___ Provided data

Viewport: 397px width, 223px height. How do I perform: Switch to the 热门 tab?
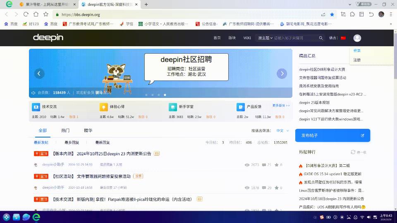pyautogui.click(x=65, y=130)
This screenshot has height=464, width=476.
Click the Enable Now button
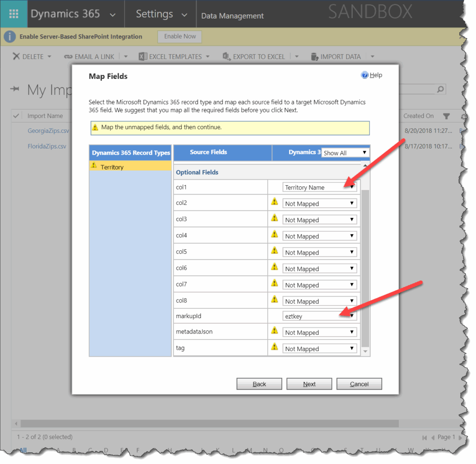coord(179,36)
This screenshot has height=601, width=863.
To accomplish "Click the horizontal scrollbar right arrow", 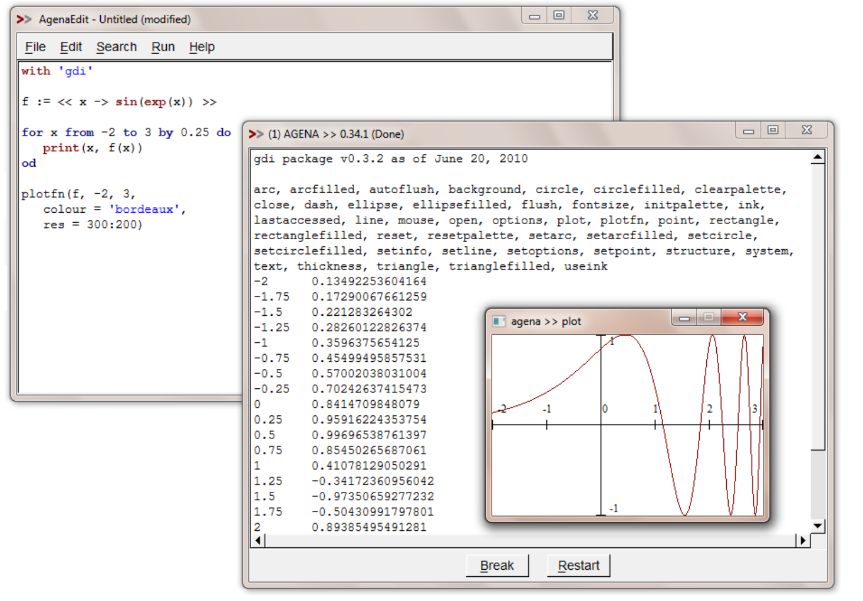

______

§ **Exercise**
A precise copy of each record, with the images removed, should be output.

§ **Exercise answer**
Viewport: 397px width, 223px height. How do I perform: Switch to the 热门 tab?
pyautogui.click(x=65, y=130)
This screenshot has height=464, width=476.
Click the Enable Now button
coord(179,36)
This screenshot has height=601, width=863.
To accomplish "Click the horizontal scrollbar right arrow", 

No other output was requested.